** WHAT TO DO **
Transcribe the following lines verbatim, starting at the line that contains "coordinates (847, 758)." and ending at the line that contains "(579, 382).", with both of those lines included.

** DATA SHOWN **
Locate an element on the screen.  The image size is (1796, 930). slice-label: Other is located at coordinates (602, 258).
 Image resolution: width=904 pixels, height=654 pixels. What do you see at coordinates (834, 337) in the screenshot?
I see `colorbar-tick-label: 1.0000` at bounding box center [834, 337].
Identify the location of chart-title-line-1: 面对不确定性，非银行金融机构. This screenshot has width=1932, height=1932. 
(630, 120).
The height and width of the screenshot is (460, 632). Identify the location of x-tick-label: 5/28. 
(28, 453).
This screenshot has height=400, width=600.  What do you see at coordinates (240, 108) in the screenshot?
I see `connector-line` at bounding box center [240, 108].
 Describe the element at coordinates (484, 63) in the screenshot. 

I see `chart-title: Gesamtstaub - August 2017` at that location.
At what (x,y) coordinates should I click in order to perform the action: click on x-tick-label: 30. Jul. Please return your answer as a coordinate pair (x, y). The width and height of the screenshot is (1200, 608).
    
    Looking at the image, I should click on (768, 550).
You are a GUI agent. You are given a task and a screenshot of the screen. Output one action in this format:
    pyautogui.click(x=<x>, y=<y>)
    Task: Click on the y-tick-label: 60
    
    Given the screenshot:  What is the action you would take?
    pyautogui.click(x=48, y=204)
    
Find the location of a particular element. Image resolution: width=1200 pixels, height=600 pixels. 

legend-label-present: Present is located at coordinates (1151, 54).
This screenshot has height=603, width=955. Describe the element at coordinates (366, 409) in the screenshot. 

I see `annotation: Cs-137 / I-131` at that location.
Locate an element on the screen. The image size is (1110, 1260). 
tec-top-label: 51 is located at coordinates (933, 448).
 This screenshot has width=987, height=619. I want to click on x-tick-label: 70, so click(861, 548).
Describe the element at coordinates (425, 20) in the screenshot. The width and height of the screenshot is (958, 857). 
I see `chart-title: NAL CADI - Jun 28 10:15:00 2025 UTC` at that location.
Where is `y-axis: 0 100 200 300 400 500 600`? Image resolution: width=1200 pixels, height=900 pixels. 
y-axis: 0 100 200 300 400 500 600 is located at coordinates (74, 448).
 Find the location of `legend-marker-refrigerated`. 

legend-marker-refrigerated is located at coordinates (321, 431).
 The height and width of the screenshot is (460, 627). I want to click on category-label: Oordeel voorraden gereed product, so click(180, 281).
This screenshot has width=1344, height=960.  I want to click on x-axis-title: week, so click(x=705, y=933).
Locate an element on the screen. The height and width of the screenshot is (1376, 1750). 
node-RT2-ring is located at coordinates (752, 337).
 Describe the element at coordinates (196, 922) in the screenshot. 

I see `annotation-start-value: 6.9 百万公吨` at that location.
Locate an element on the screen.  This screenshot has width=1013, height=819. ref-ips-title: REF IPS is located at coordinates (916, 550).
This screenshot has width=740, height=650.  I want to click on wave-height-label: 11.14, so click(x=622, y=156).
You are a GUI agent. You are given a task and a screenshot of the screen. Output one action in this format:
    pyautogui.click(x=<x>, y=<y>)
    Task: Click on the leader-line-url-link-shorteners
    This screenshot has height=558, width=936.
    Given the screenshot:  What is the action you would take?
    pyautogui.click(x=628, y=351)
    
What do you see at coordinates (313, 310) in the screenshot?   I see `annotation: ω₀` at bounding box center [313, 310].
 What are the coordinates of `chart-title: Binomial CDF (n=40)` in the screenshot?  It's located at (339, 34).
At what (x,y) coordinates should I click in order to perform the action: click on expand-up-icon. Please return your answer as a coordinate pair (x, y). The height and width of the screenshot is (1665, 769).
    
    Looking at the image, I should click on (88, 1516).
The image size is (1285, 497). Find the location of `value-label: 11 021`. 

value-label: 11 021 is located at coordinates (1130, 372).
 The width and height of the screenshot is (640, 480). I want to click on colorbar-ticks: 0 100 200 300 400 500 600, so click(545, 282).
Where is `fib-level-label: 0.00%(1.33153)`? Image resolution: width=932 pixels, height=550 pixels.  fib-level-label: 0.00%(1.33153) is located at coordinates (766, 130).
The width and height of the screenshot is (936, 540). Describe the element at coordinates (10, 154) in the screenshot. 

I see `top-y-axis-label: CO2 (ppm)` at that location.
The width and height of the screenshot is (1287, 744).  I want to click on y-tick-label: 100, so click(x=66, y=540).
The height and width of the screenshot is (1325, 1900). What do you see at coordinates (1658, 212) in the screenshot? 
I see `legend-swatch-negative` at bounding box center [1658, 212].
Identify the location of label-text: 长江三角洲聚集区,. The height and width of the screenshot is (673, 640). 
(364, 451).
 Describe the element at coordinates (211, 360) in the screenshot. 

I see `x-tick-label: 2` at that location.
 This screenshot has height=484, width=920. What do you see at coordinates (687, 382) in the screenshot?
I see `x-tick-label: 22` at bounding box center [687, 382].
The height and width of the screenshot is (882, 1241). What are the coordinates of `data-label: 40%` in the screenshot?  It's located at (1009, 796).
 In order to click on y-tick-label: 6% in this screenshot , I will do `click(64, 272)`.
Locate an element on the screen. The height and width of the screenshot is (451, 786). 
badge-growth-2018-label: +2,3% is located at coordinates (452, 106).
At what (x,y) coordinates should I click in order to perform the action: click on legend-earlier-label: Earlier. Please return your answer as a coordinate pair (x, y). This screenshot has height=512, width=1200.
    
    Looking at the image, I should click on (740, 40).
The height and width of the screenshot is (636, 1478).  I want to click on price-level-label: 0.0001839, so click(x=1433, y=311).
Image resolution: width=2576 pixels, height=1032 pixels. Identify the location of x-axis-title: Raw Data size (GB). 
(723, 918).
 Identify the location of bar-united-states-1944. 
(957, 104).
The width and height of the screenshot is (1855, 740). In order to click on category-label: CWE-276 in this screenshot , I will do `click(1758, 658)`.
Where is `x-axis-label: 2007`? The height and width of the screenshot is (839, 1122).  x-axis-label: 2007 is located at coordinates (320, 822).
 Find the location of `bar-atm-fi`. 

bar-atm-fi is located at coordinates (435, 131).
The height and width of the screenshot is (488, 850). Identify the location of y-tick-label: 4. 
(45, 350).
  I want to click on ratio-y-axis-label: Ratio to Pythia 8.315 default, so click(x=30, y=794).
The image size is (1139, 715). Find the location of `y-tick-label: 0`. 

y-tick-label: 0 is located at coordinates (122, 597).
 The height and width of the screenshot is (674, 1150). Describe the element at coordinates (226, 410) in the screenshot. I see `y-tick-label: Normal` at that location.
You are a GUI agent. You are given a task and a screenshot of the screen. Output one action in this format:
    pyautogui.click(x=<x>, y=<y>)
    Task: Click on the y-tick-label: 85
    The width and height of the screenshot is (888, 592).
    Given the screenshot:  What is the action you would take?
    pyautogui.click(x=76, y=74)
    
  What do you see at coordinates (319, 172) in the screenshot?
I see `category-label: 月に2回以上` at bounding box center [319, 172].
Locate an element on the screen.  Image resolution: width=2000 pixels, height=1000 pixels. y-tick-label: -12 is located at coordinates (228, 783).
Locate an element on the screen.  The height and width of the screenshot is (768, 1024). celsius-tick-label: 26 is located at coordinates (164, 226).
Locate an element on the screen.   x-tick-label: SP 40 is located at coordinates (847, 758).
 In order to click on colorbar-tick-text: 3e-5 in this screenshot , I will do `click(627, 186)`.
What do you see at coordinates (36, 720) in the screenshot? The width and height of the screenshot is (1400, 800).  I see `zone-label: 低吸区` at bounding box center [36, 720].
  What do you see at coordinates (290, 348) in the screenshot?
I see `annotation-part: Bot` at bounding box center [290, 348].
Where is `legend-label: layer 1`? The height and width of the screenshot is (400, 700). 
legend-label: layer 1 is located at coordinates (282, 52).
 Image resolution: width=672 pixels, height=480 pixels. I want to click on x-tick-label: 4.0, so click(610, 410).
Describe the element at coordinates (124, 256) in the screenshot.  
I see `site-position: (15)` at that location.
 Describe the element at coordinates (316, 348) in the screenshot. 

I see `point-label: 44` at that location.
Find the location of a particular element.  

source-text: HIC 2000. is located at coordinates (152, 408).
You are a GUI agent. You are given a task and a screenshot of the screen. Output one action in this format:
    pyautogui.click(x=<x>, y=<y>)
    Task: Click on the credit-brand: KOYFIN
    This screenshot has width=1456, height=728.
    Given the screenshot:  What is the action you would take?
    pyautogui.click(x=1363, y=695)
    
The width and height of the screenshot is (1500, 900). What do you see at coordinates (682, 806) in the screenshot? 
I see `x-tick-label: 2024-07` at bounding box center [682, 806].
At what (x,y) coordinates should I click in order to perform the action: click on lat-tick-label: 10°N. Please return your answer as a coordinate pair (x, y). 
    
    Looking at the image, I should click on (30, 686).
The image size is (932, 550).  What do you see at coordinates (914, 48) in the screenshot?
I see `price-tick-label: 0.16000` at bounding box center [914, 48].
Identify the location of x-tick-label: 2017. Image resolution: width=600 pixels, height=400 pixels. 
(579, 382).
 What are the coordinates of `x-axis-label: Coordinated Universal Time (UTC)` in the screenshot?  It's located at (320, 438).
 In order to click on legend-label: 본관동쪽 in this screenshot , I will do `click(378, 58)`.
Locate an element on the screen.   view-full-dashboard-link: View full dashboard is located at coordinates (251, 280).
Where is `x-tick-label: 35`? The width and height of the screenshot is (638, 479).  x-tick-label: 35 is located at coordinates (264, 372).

** RESULT BELOW **
Locate an element on the screen.   x-tick-label: SP 40 is located at coordinates (847, 758).
 In order to click on colorbar-tick-text: 3e-5 in this screenshot , I will do `click(627, 186)`.
What do you see at coordinates (36, 720) in the screenshot? The width and height of the screenshot is (1400, 800).  I see `zone-label: 低吸区` at bounding box center [36, 720].
  What do you see at coordinates (290, 348) in the screenshot?
I see `annotation-part: Bot` at bounding box center [290, 348].
Where is `legend-label: layer 1`? The height and width of the screenshot is (400, 700). 
legend-label: layer 1 is located at coordinates (282, 52).
 Image resolution: width=672 pixels, height=480 pixels. I want to click on x-tick-label: 4.0, so click(610, 410).
Describe the element at coordinates (124, 256) in the screenshot.  
I see `site-position: (15)` at that location.
 Describe the element at coordinates (316, 348) in the screenshot. 

I see `point-label: 44` at that location.
Find the location of a particular element.  

source-text: HIC 2000. is located at coordinates (152, 408).
You are a GUI agent. You are given a task and a screenshot of the screen. Output one action in this format:
    pyautogui.click(x=<x>, y=<y>)
    Task: Click on the credit-brand: KOYFIN
    This screenshot has width=1456, height=728.
    Given the screenshot:  What is the action you would take?
    pyautogui.click(x=1363, y=695)
    
The width and height of the screenshot is (1500, 900). What do you see at coordinates (682, 806) in the screenshot? 
I see `x-tick-label: 2024-07` at bounding box center [682, 806].
At what (x,y) coordinates should I click in order to perform the action: click on lat-tick-label: 10°N. Please return your answer as a coordinate pair (x, y). 
    
    Looking at the image, I should click on (30, 686).
The image size is (932, 550).  What do you see at coordinates (914, 48) in the screenshot?
I see `price-tick-label: 0.16000` at bounding box center [914, 48].
Identify the location of x-tick-label: 2017. Image resolution: width=600 pixels, height=400 pixels. 
(579, 382).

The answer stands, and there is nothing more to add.